Elsevier, Journal of Investigative Dermatology, 7(129), p. 1805-1815, 2009
DOI: 10.1038/jid.2008.435
Full text: Download
Novel approaches to prevent and reverse ultraviolet (UV) damage are needed to combat rising sunlight-induced skin cancer rates. Mouse studies have shown that oral or topical caffeine promotes elimination of UV-damaged keratinocytes via apoptosis and markedly inhibits subsequent skin cancer development. This potentially important therapeutic effect has not been studied in human skin cells. Here we use primary human keratinocytes to examine which of several caffeine effects mediates this process. In these cells, caffeine more than doubled apoptosis after 75 mJ/cm2 of UVB. Selectively targeting two of caffeine’s known effects did not alter UVB-induced apoptosis: inhibition of ATM (ataxia-telangiectasia mutated) and augmentation of cyclic AMP levels.
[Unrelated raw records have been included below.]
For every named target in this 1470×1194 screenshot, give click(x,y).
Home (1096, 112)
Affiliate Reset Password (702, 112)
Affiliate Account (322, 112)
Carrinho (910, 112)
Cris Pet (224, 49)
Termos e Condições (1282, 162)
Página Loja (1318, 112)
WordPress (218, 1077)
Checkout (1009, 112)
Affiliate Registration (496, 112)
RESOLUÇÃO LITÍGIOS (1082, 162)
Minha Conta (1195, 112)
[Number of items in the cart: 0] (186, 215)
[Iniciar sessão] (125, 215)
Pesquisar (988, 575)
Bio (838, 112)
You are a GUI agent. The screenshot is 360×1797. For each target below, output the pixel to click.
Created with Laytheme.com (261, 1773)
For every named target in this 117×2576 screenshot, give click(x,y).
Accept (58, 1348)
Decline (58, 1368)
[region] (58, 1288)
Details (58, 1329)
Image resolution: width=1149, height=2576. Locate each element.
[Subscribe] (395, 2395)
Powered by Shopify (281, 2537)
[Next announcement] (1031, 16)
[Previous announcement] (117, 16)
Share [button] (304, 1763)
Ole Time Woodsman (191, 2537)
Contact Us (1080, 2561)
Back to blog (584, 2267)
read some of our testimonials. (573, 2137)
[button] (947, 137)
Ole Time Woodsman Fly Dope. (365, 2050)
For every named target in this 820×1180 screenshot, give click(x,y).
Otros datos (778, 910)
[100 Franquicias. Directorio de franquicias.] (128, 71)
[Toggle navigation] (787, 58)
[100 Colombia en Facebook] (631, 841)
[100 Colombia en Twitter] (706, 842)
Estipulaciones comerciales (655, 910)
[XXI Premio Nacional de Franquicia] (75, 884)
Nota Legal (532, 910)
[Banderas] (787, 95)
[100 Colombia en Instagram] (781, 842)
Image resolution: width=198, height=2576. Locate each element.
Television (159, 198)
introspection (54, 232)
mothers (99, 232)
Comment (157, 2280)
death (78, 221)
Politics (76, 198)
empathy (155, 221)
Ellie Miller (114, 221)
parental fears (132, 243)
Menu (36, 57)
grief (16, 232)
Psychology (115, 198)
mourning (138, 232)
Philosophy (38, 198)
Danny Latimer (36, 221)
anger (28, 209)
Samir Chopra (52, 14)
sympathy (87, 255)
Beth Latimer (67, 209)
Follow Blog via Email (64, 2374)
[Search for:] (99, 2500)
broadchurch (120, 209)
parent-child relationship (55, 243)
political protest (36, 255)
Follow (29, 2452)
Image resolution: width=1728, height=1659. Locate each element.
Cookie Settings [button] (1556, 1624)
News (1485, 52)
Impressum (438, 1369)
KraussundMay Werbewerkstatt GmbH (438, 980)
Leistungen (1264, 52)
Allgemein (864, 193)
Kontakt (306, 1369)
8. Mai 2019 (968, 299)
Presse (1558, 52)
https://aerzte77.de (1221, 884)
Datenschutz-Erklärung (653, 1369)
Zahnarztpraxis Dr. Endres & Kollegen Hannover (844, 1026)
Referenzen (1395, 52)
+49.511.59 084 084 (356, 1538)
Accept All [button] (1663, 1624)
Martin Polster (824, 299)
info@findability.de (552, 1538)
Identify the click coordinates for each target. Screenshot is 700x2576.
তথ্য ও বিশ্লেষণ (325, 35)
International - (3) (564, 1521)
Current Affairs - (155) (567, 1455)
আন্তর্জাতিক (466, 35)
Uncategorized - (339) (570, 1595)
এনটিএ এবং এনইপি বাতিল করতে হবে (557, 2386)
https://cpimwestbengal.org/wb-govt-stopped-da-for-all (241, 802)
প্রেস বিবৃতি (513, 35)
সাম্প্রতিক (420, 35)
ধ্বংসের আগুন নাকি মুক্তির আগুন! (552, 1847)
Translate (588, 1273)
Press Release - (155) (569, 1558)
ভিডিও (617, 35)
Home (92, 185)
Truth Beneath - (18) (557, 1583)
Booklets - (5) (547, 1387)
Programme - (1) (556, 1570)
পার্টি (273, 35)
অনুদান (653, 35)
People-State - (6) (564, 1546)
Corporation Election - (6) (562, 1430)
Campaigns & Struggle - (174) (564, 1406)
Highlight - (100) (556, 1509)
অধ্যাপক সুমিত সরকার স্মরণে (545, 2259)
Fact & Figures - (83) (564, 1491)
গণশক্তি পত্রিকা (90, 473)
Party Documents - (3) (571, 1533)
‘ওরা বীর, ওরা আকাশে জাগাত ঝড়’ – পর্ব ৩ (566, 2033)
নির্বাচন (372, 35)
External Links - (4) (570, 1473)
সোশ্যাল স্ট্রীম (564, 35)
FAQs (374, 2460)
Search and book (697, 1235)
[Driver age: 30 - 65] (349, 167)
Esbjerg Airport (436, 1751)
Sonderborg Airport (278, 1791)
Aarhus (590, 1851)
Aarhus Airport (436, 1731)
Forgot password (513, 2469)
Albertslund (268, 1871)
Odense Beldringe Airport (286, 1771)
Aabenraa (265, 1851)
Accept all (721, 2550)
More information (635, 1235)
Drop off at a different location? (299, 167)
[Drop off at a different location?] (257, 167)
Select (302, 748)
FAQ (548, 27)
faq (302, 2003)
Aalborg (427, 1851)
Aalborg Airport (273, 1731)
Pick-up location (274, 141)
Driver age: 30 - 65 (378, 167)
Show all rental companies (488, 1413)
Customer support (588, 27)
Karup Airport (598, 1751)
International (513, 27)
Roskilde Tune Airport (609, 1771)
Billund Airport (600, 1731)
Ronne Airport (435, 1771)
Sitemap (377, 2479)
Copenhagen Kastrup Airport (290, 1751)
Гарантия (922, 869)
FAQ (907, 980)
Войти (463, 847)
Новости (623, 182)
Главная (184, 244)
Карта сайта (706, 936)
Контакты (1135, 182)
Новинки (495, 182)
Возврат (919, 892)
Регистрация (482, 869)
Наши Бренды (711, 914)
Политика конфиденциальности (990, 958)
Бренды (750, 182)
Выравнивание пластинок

In contrast, siRNA against ATR (ataxia-telangiectasia and Rad3-related) doubled apoptosis after UV through a p53-independent mechanism. Caffeine did not further augment apoptosis after UVB in cells in which ATR had been specifically depleted, suggesting a key target of caffeine in this effect is ATR. Inhibition of a central ATR target, Chk1, via siRNA or a novel highly specific inhibitor (PF610666) also augmented UVB-induced apoptosis. These data suggest that a relevant target of caffeine is the ATR-Chk1 pathway and that inhibiting ATR or Chk1 may have promise in preventing or reversing UV damage.